Known for his colorful and distinctive suits during his more than 40-year career, the legendary sideline reporter battled acute myeloid leukemia since he was first diagnosed in 2014.
Sager was admitted back into the hospital in late November 2016.
In a statement, NBA commissioner Adam Silver said teams will observe a moment of silence in Sager's memory.
"I -- along with the entire NBA family -- am deeply saddened by the passing of Craig Sager," Silver said. "Craig was as vital to the NBA as the players and coaches. A true original and an essential voice on Turner Sports' NBA coverage for 26 seasons, Craig chronicled some of the most memorable moments in league history and was a ubiquitous presence with his splashy suits and equally colorful personality.

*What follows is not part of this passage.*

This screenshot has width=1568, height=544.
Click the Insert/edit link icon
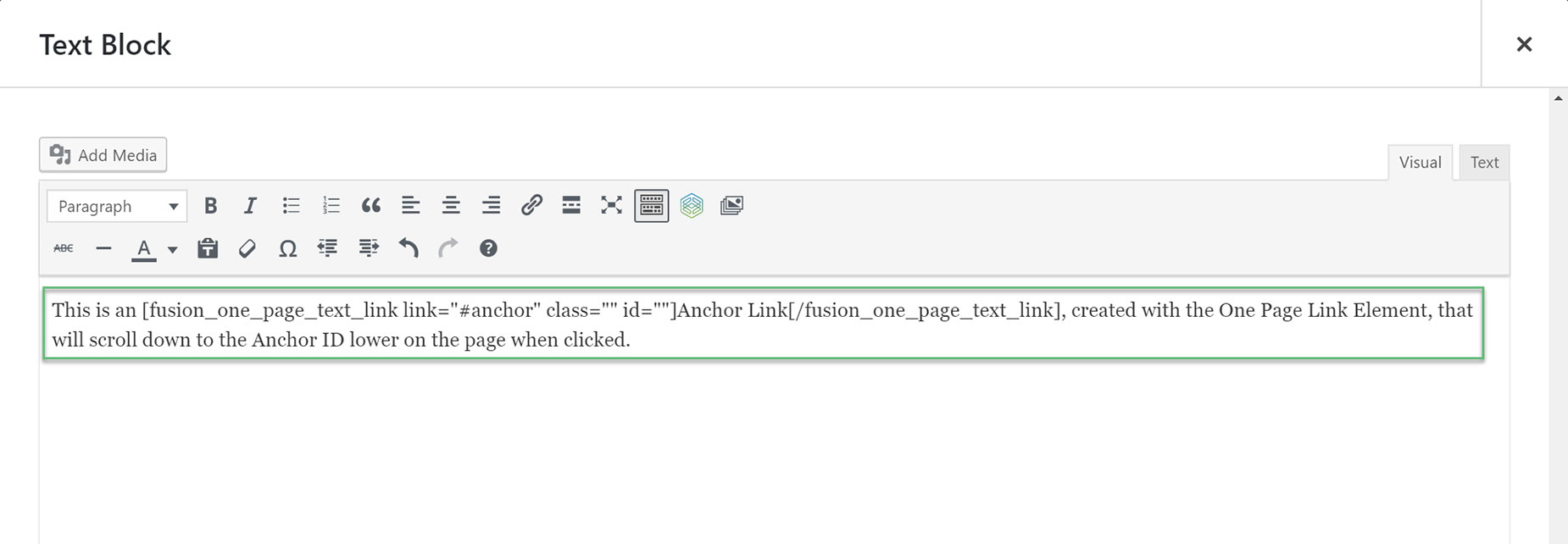[x=531, y=206]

"Craig earned widespread respect for his insightful reporting and inspired so many, most recently with his courage. Our hearts go out to his wife, Stacy; his children, Kacy, Craig Jr., Krista, Riley and Ryan; and his friends and colleagues."
After his initial diagnosis, Sager, who worked for Turner for more than 30 years, missed the 2014 and 2015 NBA playoffs and part of the 2014-15 regular season, as well as the 2015 NCAA men's basketball tournament. During the 2014 NBA playoffs, his son Craig Sager Jr. did a sideline interview with Spurs coach Gregg Popovich, whose interviews with Sager had become must-watch television.

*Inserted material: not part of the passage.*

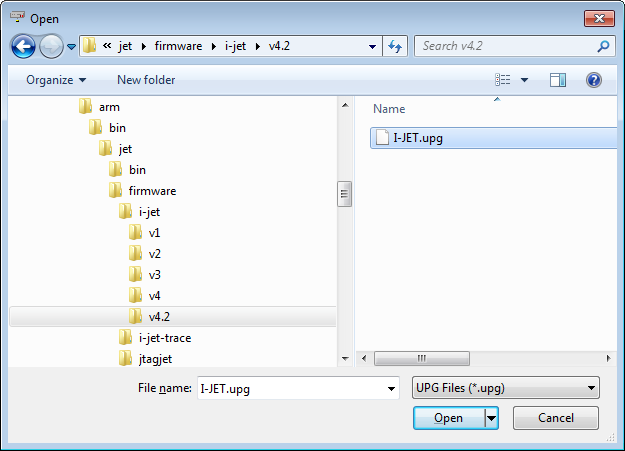
Task: Click the Refresh icon beside address bar
Action: tap(395, 46)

"You did a great job," Popovich said to the younger Sager, "but I'd rather have your dad standing here. Craig, we miss you, you've been an important part of all of this for a long time doing a great job. We want your fanny back on the court, and I promise I'll be nice."
Popovich didn't take questions from reporters prior to Thursday night's game in Phoenix. Instead, he walked out of the visiting locker room and, with a somber tone, spoke only of Sager for close to two minutes.

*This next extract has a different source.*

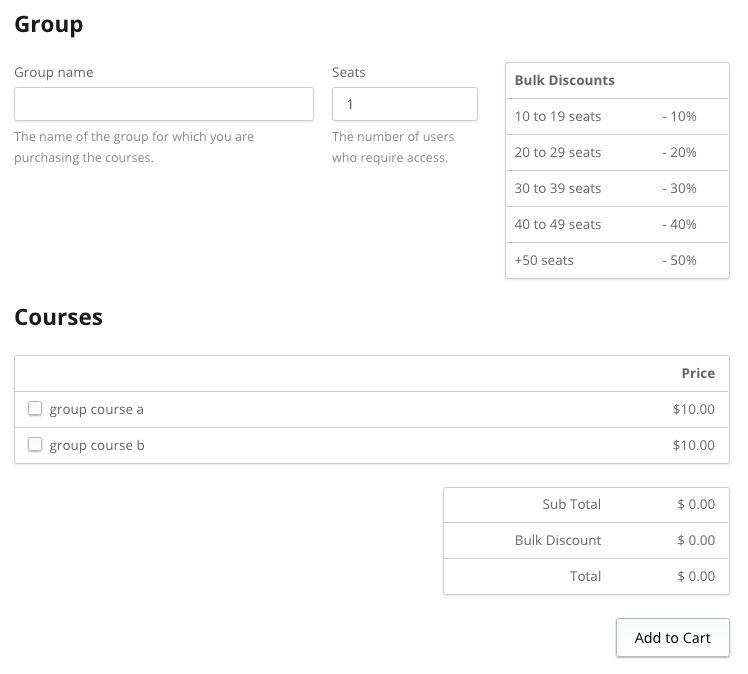The height and width of the screenshot is (674, 748).
Task: Select the 20 to 29 seats discount row
Action: click(x=616, y=152)
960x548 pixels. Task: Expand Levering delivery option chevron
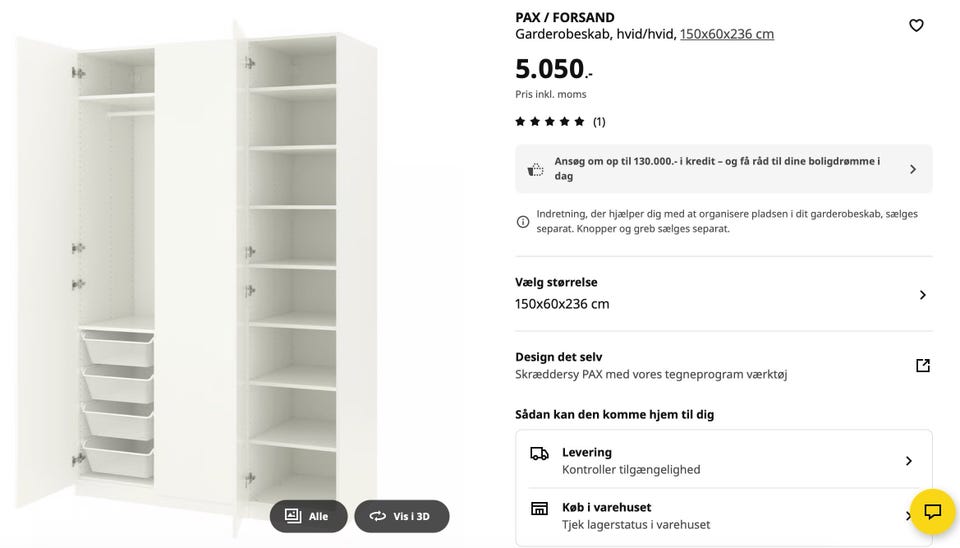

"A day like this, basketball has to take a back seat, as we all think about somebody who was very unique, very special,'' Popovich said. "Whether you really knew Craig or not, you got the feeling that he was a very special person in a lot of different ways, and right now I just feel for his family.''
Sager's passing brought out condolences from every corner of the NBA, and Hall of Famer Larry Bird expressed what many were feeling.
"He was as identifiable with the NBA as any player or coach,'' Bird said. "The league will not be the same without him.''
Magic Johnson echoed those sentiments on Twitter.
Through a partnership between Turner Sports and ESPN, Sager worked his very first NBA Finals game in June, sideline reporting with ESPN's Doris Burke for Game 6 between the Cleveland Cavaliers and the Golden State Warriors, which the Cavaliers won.
"First of all, let me ask you a question," LeBron James said after the game. "How in the hell do you go 30-plus years without getting a Finals game? That don't make no sense.
"But I'm happy to see you, man. Much love and respect. I'm happy I was able to witness it in front of these fans. We really appreciate you."
Shortly after that, ESPN presented Sager with the Jimmy V Perseverance Award at the 2016 ESPYS.
"Whatever I might've imagined a terminal diagnosis would do to my spirit," Sager said when receiving the award, "it's summoned quite the opposite -- the greatest appreciation for life itself.
"So I will never give up. And I will never give in. I will continue to keep fighting, sucking the marrow out of life, as life sucks the marrow out of me. I will live my life full of love and full of fun. It's the only way I know how."
Said ESPN president John Skipper: "Our thoughts are with the Sager family and our friends at Turner Sports. Craig was a universally respected and beloved reporter and a one-of-a-kind personality. His memorable ESPYS speech demonstrated his exceptional strength and a relentlessly positive energy that inspired millions of us."